EXERCISE GOAL
Check every line of the entries below for the word "glass", and copy the ones that have it.

** MATERIAL FOR THE TASK follows **

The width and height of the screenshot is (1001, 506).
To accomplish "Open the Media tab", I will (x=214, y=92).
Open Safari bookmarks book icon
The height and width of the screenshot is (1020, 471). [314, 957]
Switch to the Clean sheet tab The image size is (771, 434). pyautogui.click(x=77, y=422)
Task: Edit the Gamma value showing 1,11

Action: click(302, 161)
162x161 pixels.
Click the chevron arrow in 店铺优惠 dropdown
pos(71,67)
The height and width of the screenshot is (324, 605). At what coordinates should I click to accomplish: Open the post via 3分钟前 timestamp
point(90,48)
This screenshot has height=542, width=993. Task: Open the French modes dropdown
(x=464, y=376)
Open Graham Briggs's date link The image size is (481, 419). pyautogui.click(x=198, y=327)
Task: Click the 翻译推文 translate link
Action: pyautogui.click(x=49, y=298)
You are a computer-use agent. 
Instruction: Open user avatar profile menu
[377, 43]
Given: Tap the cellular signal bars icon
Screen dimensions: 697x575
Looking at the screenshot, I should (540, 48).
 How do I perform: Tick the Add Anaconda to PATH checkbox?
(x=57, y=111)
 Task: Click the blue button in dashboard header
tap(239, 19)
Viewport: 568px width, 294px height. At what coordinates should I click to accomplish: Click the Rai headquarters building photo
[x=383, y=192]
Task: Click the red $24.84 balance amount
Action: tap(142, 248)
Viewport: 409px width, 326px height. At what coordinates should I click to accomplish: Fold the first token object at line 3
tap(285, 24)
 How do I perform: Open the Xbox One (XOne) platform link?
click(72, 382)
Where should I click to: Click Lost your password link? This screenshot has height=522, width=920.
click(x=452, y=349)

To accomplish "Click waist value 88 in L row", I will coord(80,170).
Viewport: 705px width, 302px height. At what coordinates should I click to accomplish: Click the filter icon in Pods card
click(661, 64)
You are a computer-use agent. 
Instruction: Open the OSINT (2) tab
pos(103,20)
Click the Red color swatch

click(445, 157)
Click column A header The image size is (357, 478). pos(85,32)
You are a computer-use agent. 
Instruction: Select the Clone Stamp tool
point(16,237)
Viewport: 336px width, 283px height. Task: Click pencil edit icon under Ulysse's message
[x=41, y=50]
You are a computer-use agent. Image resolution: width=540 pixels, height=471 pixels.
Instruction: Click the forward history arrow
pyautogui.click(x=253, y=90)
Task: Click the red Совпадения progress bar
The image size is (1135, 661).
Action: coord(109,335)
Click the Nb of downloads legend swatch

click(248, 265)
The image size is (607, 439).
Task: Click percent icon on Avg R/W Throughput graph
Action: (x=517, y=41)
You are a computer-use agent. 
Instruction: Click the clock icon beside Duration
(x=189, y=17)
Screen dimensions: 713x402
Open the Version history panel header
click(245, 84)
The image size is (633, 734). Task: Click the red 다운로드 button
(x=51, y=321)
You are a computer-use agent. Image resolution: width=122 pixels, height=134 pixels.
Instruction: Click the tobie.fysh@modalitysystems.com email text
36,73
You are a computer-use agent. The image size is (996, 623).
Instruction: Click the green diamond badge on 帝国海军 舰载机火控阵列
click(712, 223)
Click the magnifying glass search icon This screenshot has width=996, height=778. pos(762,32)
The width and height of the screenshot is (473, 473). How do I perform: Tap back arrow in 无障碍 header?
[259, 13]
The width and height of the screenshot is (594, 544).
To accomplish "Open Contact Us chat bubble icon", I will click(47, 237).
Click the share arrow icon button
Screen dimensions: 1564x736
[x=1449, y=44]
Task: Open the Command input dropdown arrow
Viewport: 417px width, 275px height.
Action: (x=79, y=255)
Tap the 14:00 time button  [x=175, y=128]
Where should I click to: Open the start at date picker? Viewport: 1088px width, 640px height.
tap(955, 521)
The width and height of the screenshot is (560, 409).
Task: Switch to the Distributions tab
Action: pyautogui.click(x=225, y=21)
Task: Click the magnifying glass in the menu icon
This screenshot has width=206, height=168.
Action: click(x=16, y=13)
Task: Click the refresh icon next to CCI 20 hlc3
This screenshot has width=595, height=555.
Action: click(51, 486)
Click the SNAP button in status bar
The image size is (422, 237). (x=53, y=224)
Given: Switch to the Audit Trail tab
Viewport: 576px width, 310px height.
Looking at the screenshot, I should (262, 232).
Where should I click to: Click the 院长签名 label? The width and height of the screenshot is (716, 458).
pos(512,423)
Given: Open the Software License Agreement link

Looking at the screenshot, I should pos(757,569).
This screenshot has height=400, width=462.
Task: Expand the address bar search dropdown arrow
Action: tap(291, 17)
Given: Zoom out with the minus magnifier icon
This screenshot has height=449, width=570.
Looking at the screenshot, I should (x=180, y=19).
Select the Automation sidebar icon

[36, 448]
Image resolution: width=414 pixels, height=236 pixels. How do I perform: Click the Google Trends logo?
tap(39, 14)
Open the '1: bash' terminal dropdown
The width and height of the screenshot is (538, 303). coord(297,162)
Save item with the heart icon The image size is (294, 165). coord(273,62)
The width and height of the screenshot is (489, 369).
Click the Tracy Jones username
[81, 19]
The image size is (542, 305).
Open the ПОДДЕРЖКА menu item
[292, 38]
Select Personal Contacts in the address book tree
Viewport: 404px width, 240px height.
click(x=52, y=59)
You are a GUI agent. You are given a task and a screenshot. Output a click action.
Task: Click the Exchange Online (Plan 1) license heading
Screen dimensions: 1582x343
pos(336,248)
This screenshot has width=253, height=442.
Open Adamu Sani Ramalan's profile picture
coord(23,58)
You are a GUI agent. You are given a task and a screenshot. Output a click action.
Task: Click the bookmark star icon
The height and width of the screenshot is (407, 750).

** End of MATERIAL FOR THE TASK **

PROBLEM SOLUTION
Click the magnifying glass search icon This screenshot has width=996, height=778. pos(762,32)
Task: Click the magnifying glass in the menu icon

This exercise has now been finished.